Her party, Barcelona en Comú, along with other regulation advocates, argues that sex work should not be conflated with trafficking. (Globally, the majority of people trafficked are coerced into other forms of labor, like agriculture or domestic work.) “They’re two different realities and need to be dealt with differently,” says Marta Cruells Lopez, a gender equality advisor to the Barcelona City Council. While human trafficking—a transnational crime—requires a concerted international response, Cruells Lopez argues that securing sex workers’ rights can be done on the local level. En Comú has suggested establishing government-regulated brothels to allow sex workers to work independently of pimps in controlled environments.
A handful of smaller radical-left parties also back OTRAS, as well as one unlikely ally: the right-wing Ciudadanos party, known for its harsh anti-immigration stance, among other more traditionally conservative postures. “Experience shows us that when the State refuses to regulate, the mafias make the rules,” the party’s press corps wrote me in an e-mail.

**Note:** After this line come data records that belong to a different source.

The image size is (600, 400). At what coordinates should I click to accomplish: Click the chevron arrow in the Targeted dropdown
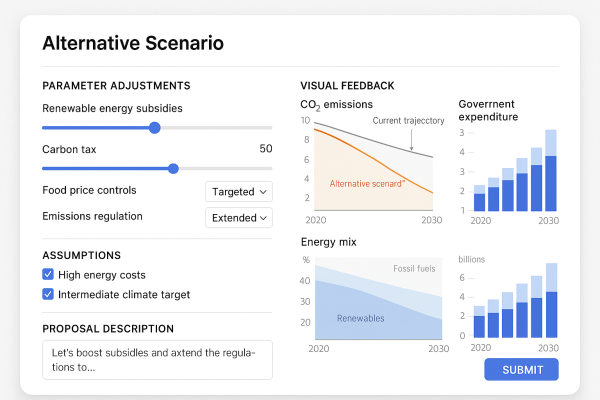(x=263, y=191)
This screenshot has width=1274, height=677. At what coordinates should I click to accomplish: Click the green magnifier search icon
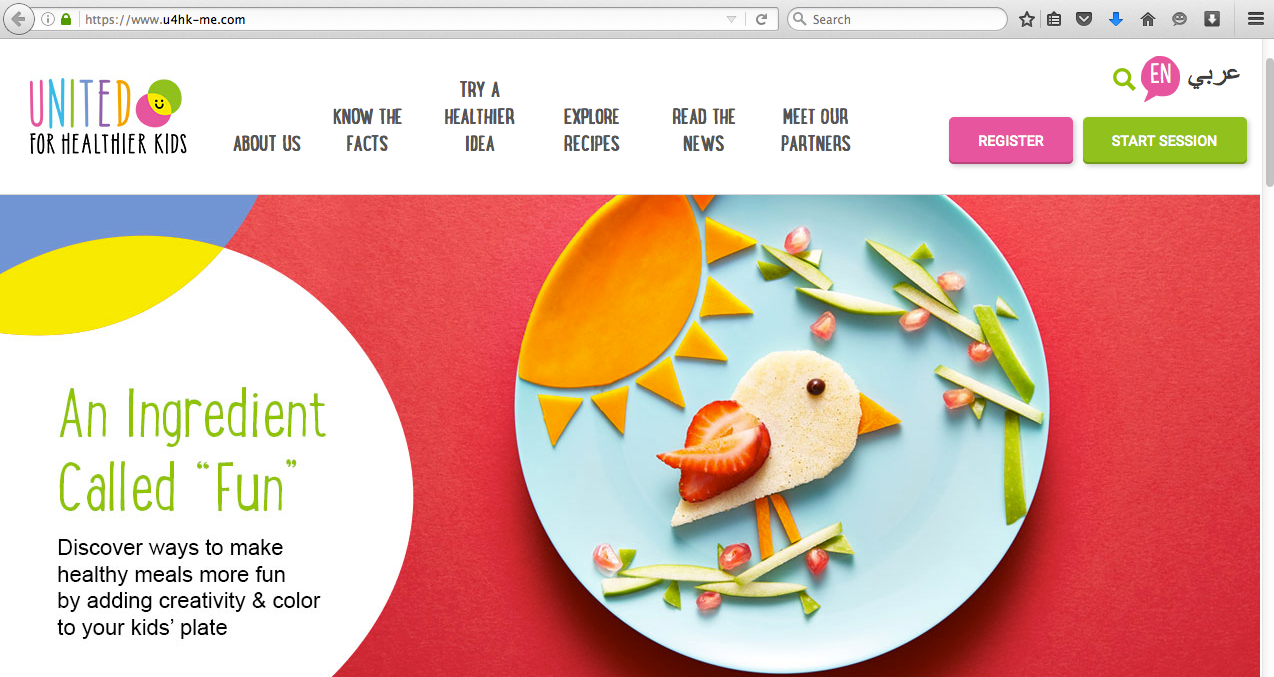point(1124,79)
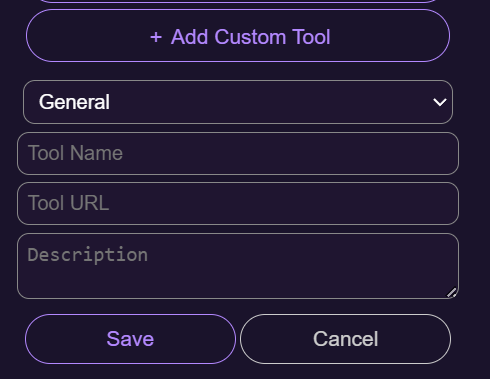Screen dimensions: 490x379
Task: Click the 'Add Custom Tool' label text
Action: (251, 37)
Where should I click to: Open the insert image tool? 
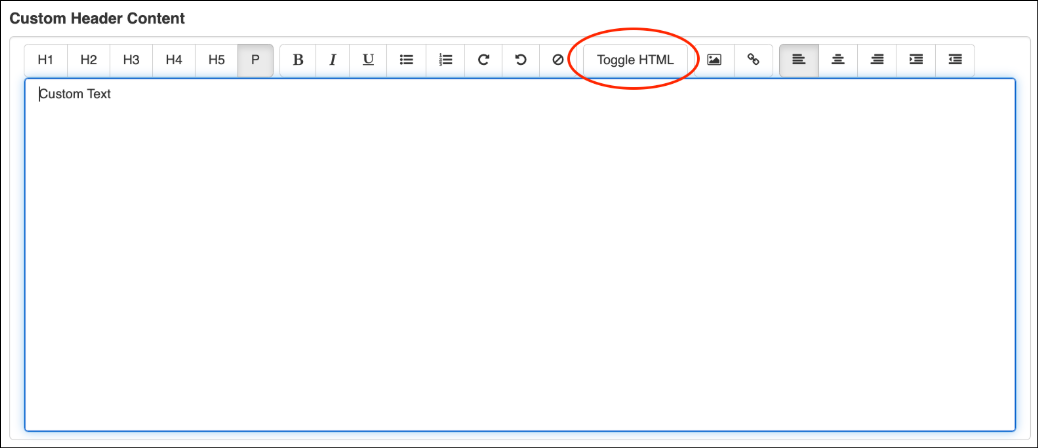pyautogui.click(x=714, y=60)
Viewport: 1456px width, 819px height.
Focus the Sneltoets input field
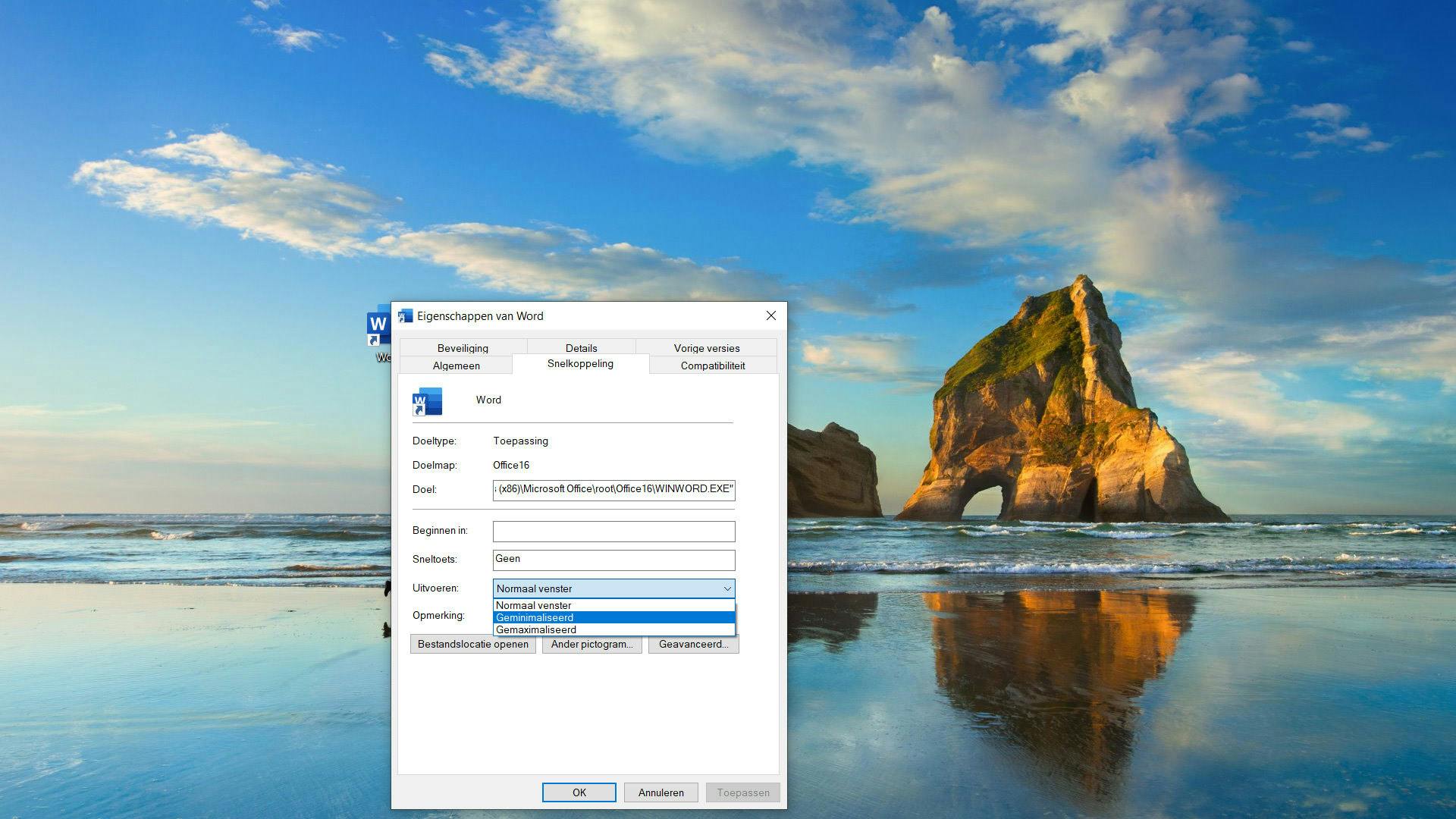pyautogui.click(x=613, y=560)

“Elections are in May,” OTRAS’s Sabrina Sánchez reminded me, wearily, when we met. The union is conscious of being courted for votes—a departure from previous years, when the rights of sex workers were an unspeakable topic in the political sphere, even though prostitution is as much a part of Spanish society as chocolate con churros. “At the end of the day, it’s really there, embedded in society,” Sánchez says. “Someone always knows someone who did it for a while.” Her hairdresser, who couldn’t find any work when she first moved here from Peru; a family friend who did it to survive during the Spanish Civil War. “We have to show that we’re not the protagonist in Diary of a Call Girl,” she continues, “and we’re not poor victims tied up in a basement either.”

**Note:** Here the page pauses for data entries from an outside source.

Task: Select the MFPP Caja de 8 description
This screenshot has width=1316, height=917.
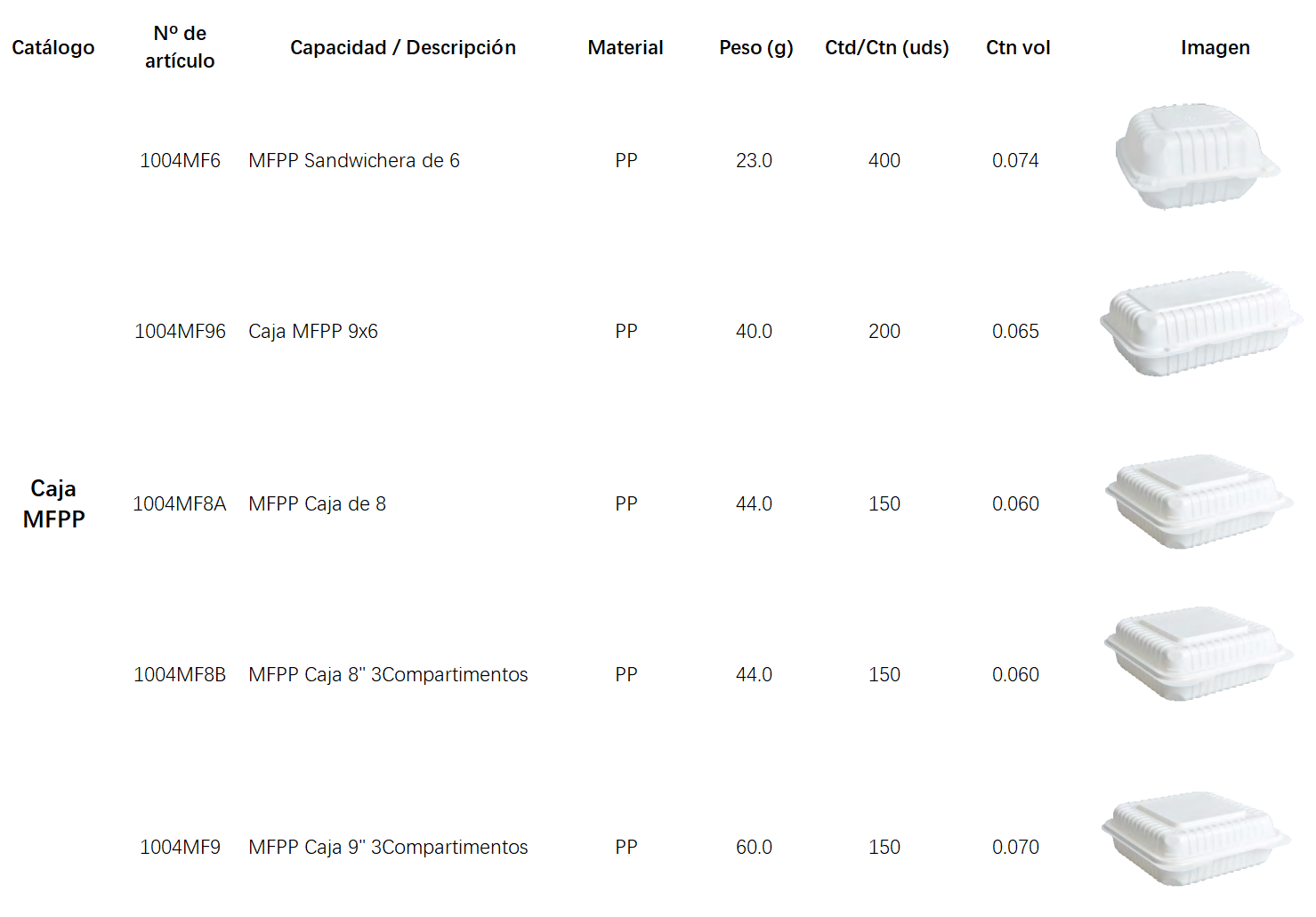Action: click(318, 503)
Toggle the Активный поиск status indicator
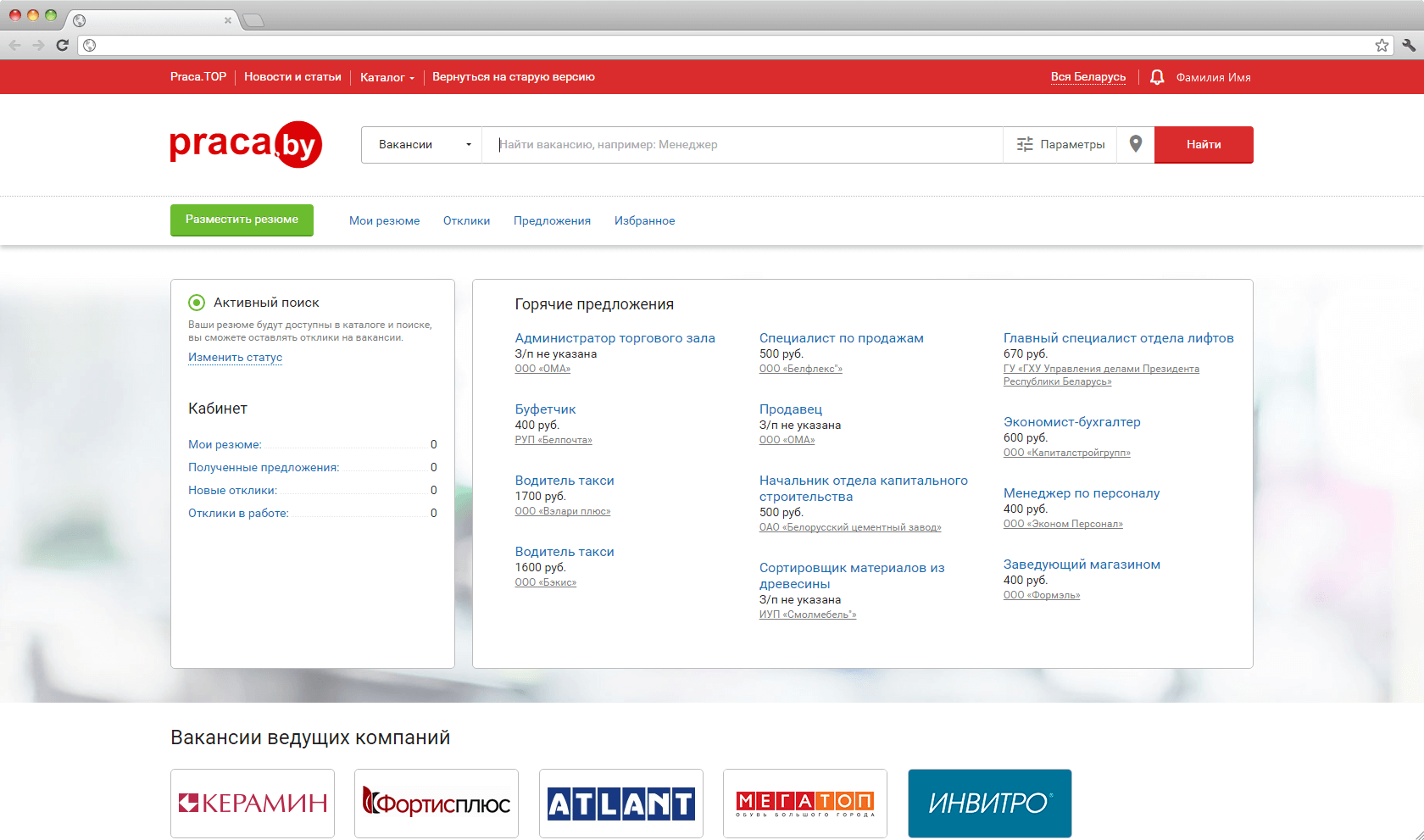Screen dimensions: 1424x840 197,303
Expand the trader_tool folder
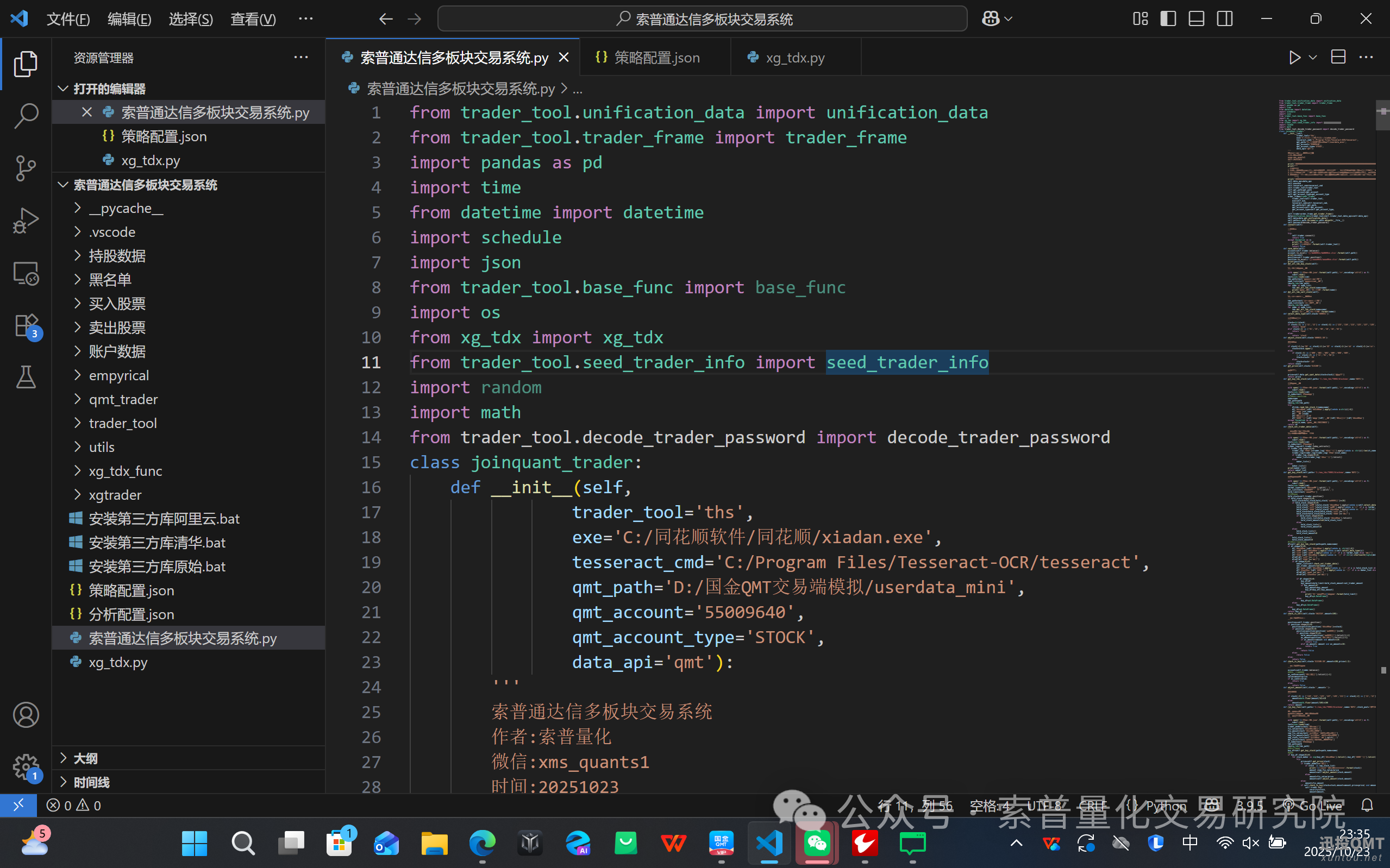 pyautogui.click(x=122, y=423)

On November 21, Borrell, Sánchez, and a few other members of OTRAS gathered on a busy plaza before Barcelona’s central train station to hold a press conference. Two nights before, Spain’s highest court had voided the union’s bylaws on the basis that prostitution did not legally qualify as work and that, therefore, prostitutes could not legally unionize. However, sex workers in other parts of the industry—be it in porn or the so-called gentlemen’s clubs—could. Feminist groups who’d brought the charge forward hailed the decision as a major victory.
“They fucked our morning,” Conxa Borrell said with a throaty laugh. She’d expected the ruling and called it “useless,” since the union had planned on meeting three days later to rewrite the bylaws anyway. But they’re appealing the Court’s decision. For now, the union still stands as a political entity—and, according to Borrell, its work is just beginning.